#### [REQUIREMENT]
Throughout the entries below, report every line where "Location" is found.

==== TASK INPUT ====

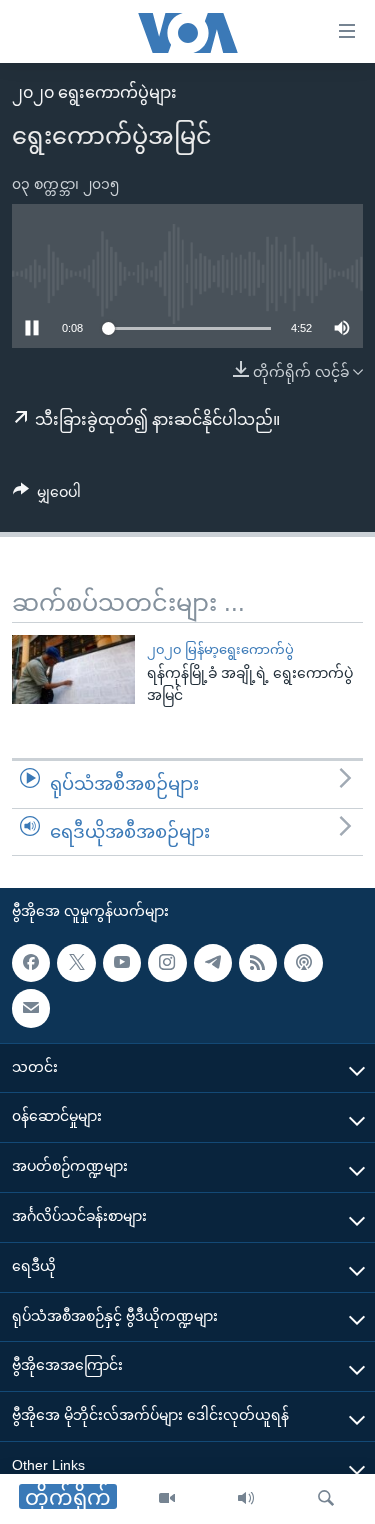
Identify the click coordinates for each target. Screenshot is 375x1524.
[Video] (167, 1499)
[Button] (47, 496)
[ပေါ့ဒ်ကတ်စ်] (303, 963)
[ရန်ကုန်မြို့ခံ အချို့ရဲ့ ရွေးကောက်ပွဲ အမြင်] (73, 669)
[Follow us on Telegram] (213, 963)
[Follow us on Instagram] (167, 963)
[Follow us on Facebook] (31, 963)
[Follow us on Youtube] (122, 963)
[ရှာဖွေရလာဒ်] (326, 1499)
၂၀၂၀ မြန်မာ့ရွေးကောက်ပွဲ (220, 649)
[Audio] (246, 1499)
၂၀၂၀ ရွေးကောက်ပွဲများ (94, 92)
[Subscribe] (31, 1008)
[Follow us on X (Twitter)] (76, 963)
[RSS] (258, 963)
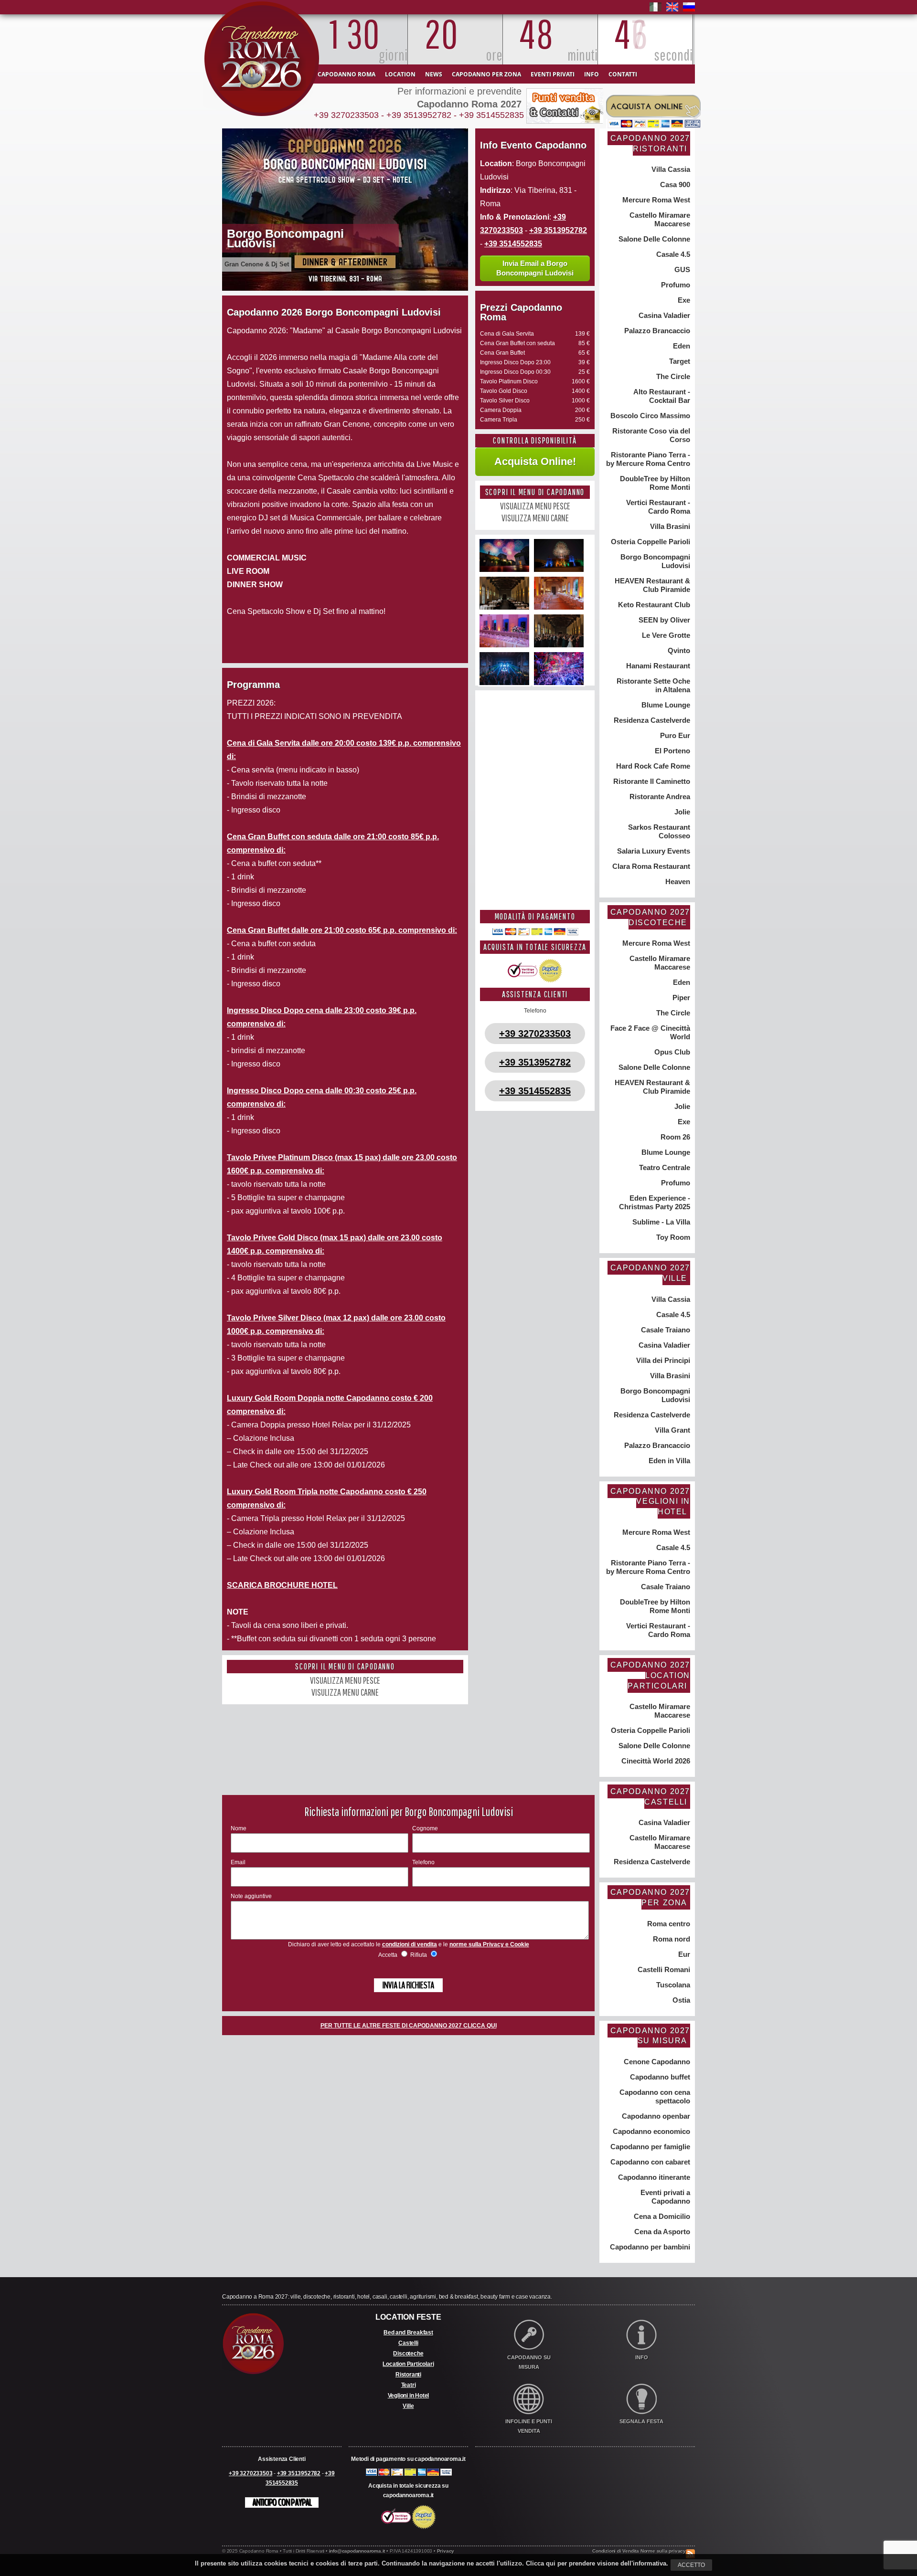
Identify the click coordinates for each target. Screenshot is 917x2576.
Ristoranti (408, 2374)
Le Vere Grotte (665, 635)
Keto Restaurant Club (653, 605)
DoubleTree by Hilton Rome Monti (654, 483)
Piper (680, 997)
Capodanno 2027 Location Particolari (650, 1675)
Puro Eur (674, 735)
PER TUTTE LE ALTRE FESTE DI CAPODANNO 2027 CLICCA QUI (408, 2025)
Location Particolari (408, 2364)
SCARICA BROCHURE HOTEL (282, 1585)
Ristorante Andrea (659, 796)
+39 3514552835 (491, 115)
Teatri (408, 2385)
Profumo (674, 285)
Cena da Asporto (661, 2232)
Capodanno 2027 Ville (650, 1273)
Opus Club (671, 1052)
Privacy (446, 2551)
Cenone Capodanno (656, 2062)
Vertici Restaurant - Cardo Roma (657, 506)
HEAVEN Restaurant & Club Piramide (651, 585)
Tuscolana (672, 1985)
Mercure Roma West (655, 200)
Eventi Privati (553, 74)
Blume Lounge (665, 705)
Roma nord (670, 1939)
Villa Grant (671, 1430)
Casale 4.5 (672, 254)
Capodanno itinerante (653, 2177)
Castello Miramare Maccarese (659, 219)
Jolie (681, 812)
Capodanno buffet (659, 2077)
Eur (683, 1954)
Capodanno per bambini (649, 2247)
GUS (681, 269)
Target (678, 361)
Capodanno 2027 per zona (650, 1897)
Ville (408, 2406)
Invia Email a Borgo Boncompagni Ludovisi (535, 268)
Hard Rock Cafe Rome (652, 766)
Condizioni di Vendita (615, 2551)
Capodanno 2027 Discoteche (650, 917)
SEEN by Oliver (663, 620)
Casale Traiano (664, 1330)
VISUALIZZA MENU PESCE (345, 1680)
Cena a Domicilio (661, 2216)
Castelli (408, 2343)
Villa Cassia (670, 169)
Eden (680, 346)
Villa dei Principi (662, 1360)
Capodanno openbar (655, 2116)
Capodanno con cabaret (649, 2162)
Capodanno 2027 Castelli (650, 1796)
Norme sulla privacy (663, 2551)
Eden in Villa (668, 1461)
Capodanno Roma (346, 74)
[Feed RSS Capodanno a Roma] (690, 2544)
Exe (683, 300)
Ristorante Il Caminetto (650, 781)
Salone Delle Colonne (653, 239)
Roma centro (667, 1924)
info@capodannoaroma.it (357, 2551)
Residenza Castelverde (651, 720)
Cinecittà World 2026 (654, 1761)
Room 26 (674, 1137)
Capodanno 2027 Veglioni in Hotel (650, 1501)
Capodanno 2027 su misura (650, 2036)
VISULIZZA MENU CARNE (345, 1692)
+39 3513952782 (418, 115)
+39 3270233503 (346, 115)
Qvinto (678, 650)
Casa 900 (674, 184)
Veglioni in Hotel (408, 2395)
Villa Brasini (669, 526)
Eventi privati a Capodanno (664, 2196)
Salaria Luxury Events (652, 851)
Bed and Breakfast (408, 2332)
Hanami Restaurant (657, 666)
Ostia (680, 2000)
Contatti (622, 74)
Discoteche (408, 2353)
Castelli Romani (663, 1969)
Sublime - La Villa (660, 1222)
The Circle (672, 376)
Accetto (691, 2565)
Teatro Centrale (663, 1167)
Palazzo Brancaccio (656, 331)
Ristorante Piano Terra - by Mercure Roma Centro (648, 459)
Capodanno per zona (486, 74)
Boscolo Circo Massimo (649, 416)
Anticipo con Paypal (281, 2502)
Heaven (676, 881)
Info (591, 74)
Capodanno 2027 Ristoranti (650, 143)
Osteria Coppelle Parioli (649, 542)
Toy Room (672, 1237)
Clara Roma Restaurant (650, 866)
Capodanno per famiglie (649, 2147)
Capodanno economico (650, 2131)
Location (400, 74)
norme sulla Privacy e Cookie (489, 1944)
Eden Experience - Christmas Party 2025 (654, 1202)
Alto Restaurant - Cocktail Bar (661, 396)
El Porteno (671, 751)
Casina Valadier (663, 315)
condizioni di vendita (409, 1944)
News (433, 74)
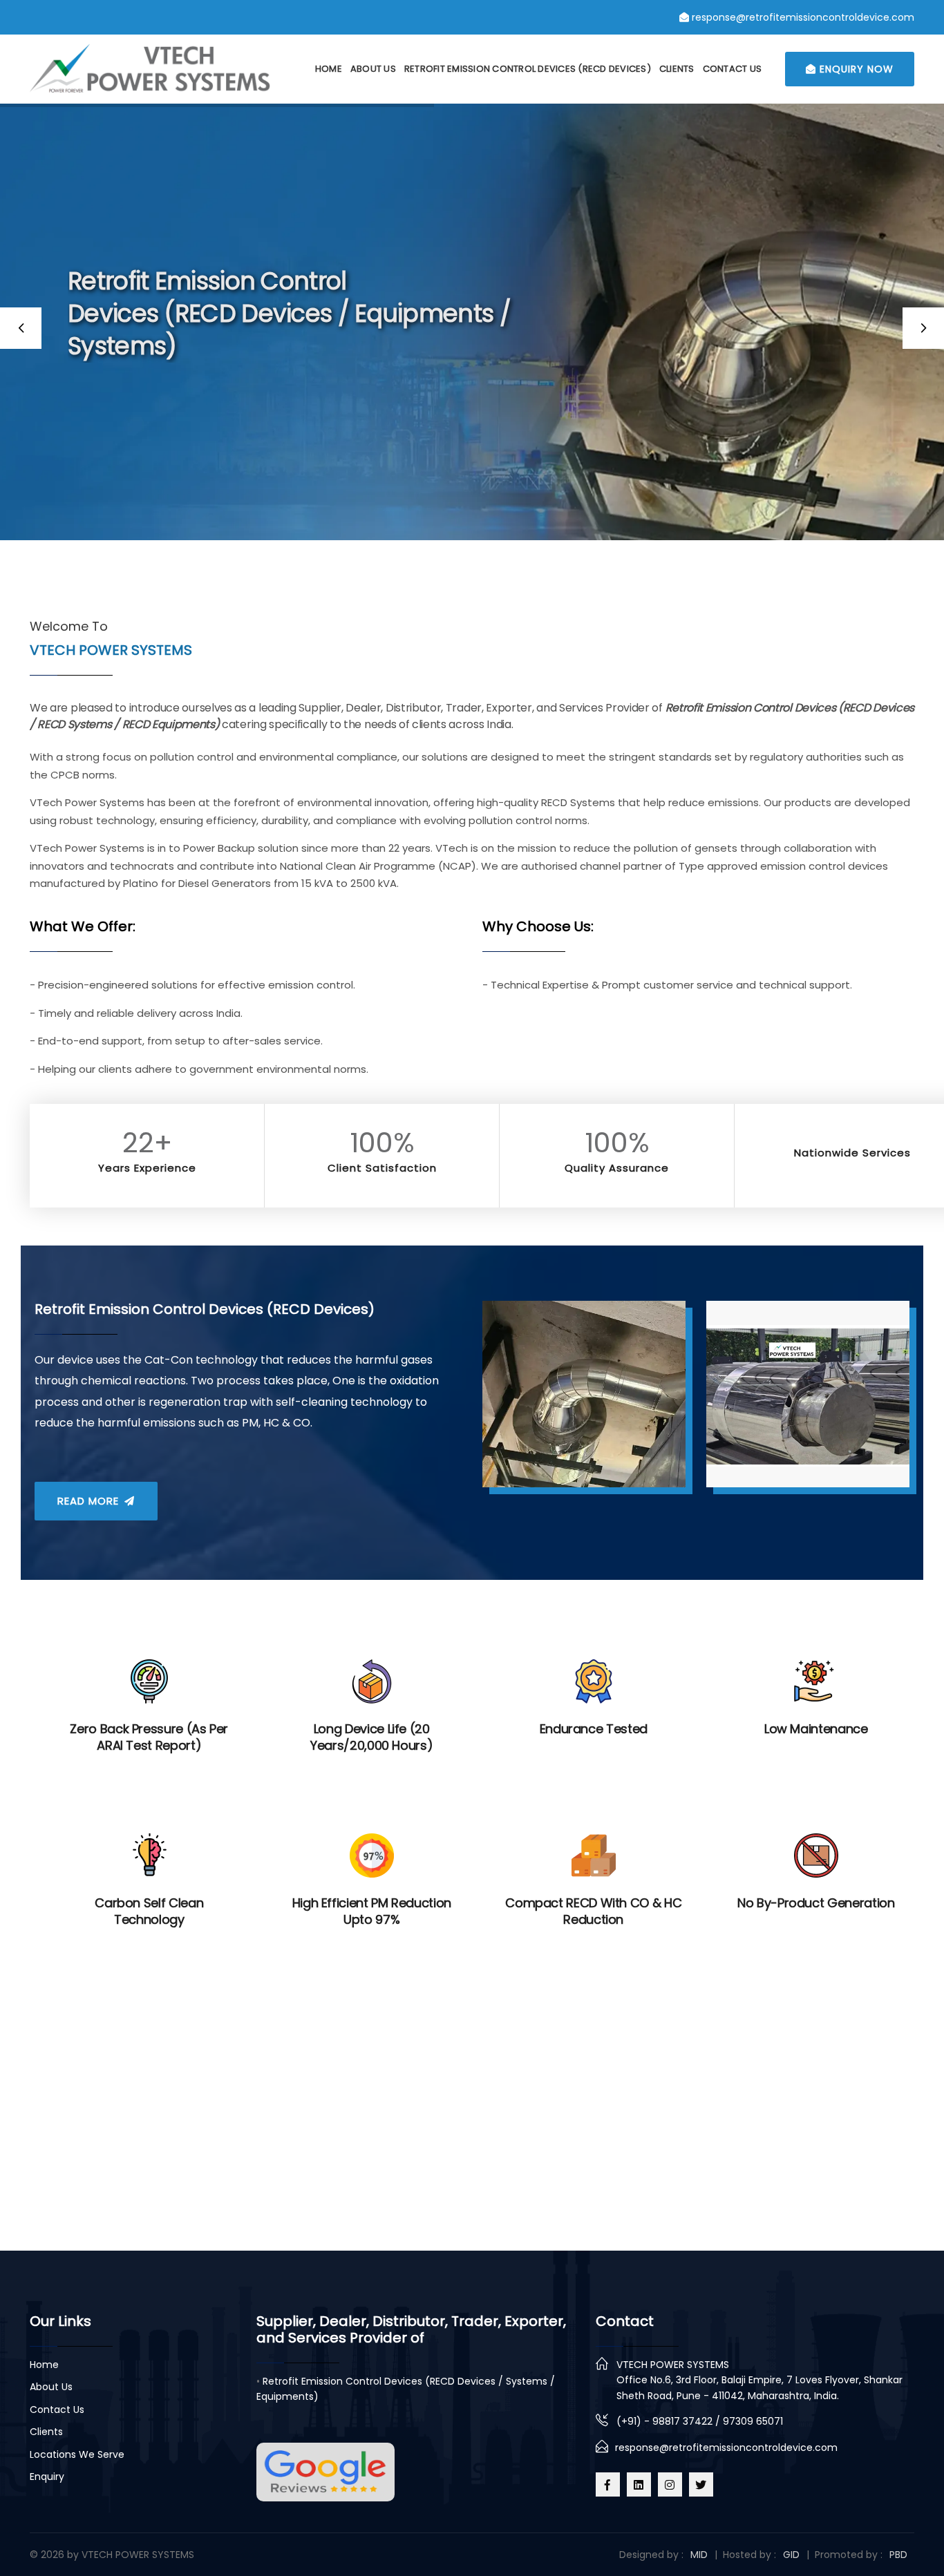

====

#### [ANSWER BELOW]
Capodanno 2027 Location Particolari (650, 1675)
Location Particolari (408, 2364)
Location (400, 74)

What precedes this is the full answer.